Our version of Doomsday is not that much different from The Lord of the Rings, really.
The descriptions of Qiyamah leave plenty of room for interpretations. A friend of mine theorised that these signs are symbols of death itself. There have also been many guesses, assumptions and even conspiracy theories of who these figures would be and when, or if they are already happening. Unfortunately, I would be reduced to the notion that God knows best and would refrain from going further into these interpretations.
However, descriptions and portrayals of an apocalypse almost always include natural disasters – the dying planet.
More and more, we are experiencing harsher thunderstorms, snowstorms, hurricanes, tsunamis, earthquakes.
Just recently, Klang was heavily affected by flash floods. Despite the early alerts and preparations, the floods affected more than 200 people and cost thousands in damages. Even with the millions of Ringgit spent on mitigating measures, officials are merely slapping a plaster over an open wound.
FZ.com reported Ronnie Liu as saying: “Based on studies, flash floods are caused by heavy rain, tides, rain water combining with high tide, Klang’s sloping terrain and being lower than the sea level as well as human factors.”
Perhaps Klang’s geographical location and the intensity of the climate were significant contributing factors but surely it does not paint the whole picture.
This view merely scrapes the surface of the problem and makes it appear superficial.
We only see the immediate consequences without understanding the connection between our everyday actions and the changing climate. We see clogged drains or shoddy workmanship and blamed that as the cause of the floods. We blame the weather, something that is out of our control without realising that collectively, globally, we all played a part.
The new MyBioD logo launched by the Natural Resources and Environment Ministry is a good start to understand the interconnectedness of life, something that is not as tangible as a clogged drain.
It’s a great start for people to see how one connects to the other like a web and how even a small disturbance can affect the equilibrium. Hopefully people are able to understand ecosystems better, if they don’t already.
Klang is not the only place that was affected by intense weather conditions and her problems are diminutive compared to the global scale of things. The Philippines were struck by Bopha, parts of the United States flattened by Sandy, Myanmar and Iran cracked from earthquakes.
Every year we hear more devastations caused by a raging planet yet all we could do is pour relief into affected areas and hope that the worst is over. But it never is over, is it?

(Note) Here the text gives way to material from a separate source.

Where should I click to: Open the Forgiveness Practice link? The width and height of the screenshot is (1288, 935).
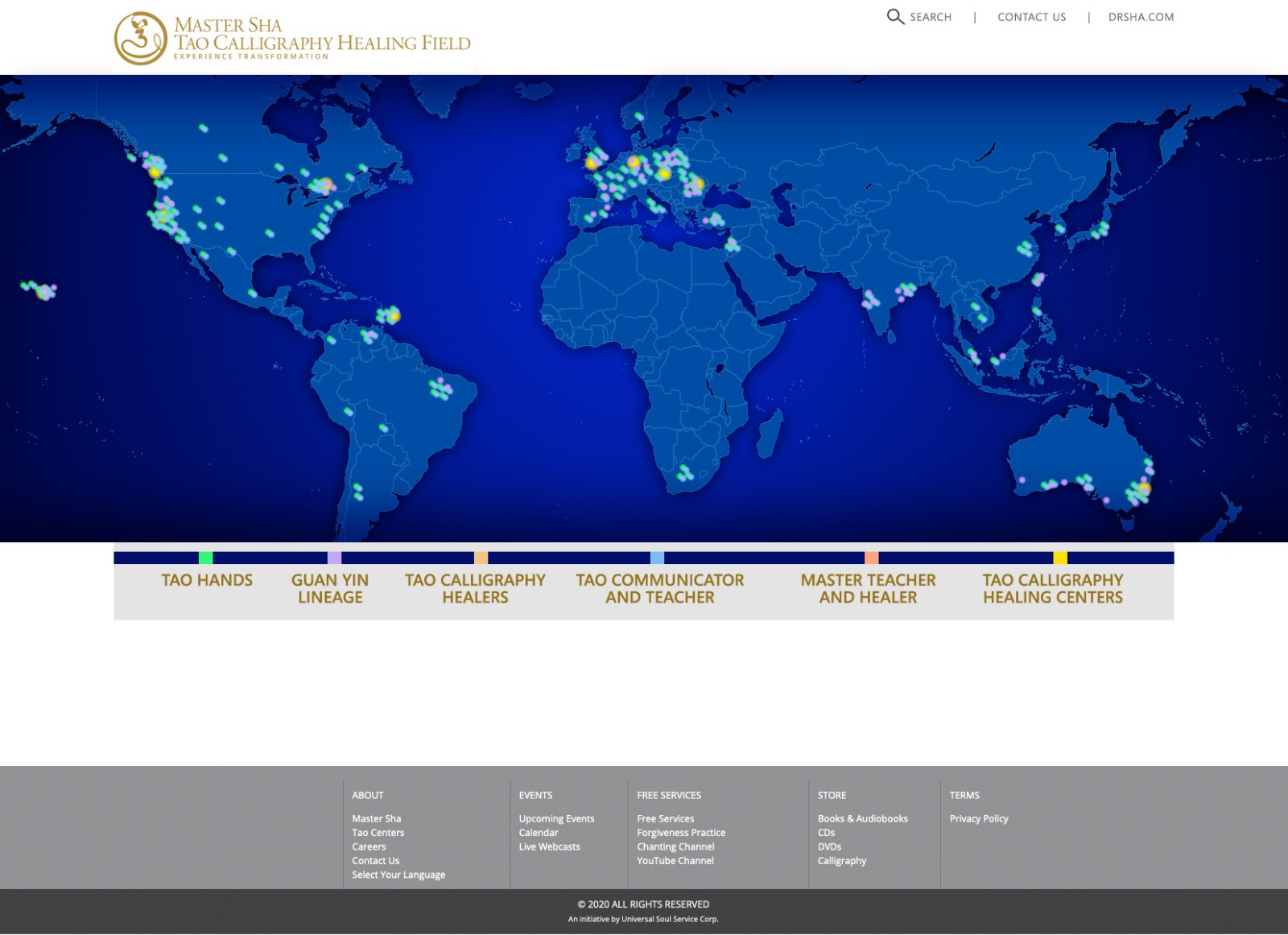point(681,833)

Every week, every month, every year, there will be a new tsunami, earthquake, landslide, flash flood, fire, hurricanes and the list goes on.
We are after all, at the mercy of nature. And that’s why the COPs on climate change are so frustrating because no one really wants to find any real solutions, except perhaps Maldives and Bangladesh.
I wonder where Malaysia is in the scheme of things. Perhaps our geographical location outside of fault lines has made us complacent.
Perhaps our doom may not come in the guise of religious eschatology or astronomical alignments but from our own doings. Environmental-friendly campaigns can only do so much to create awareness but it contributes little to a real change when we are destroying on a much larger scale.
So here’s to 2013, and forgive me for starting the year on a grim note, but only because I would like to see more proactive measures in environmental protection and participatory inputs from the civil society with regards to environmental matters.
Perhaps the Mayan prediction isn’t so much a prognosis but prevention.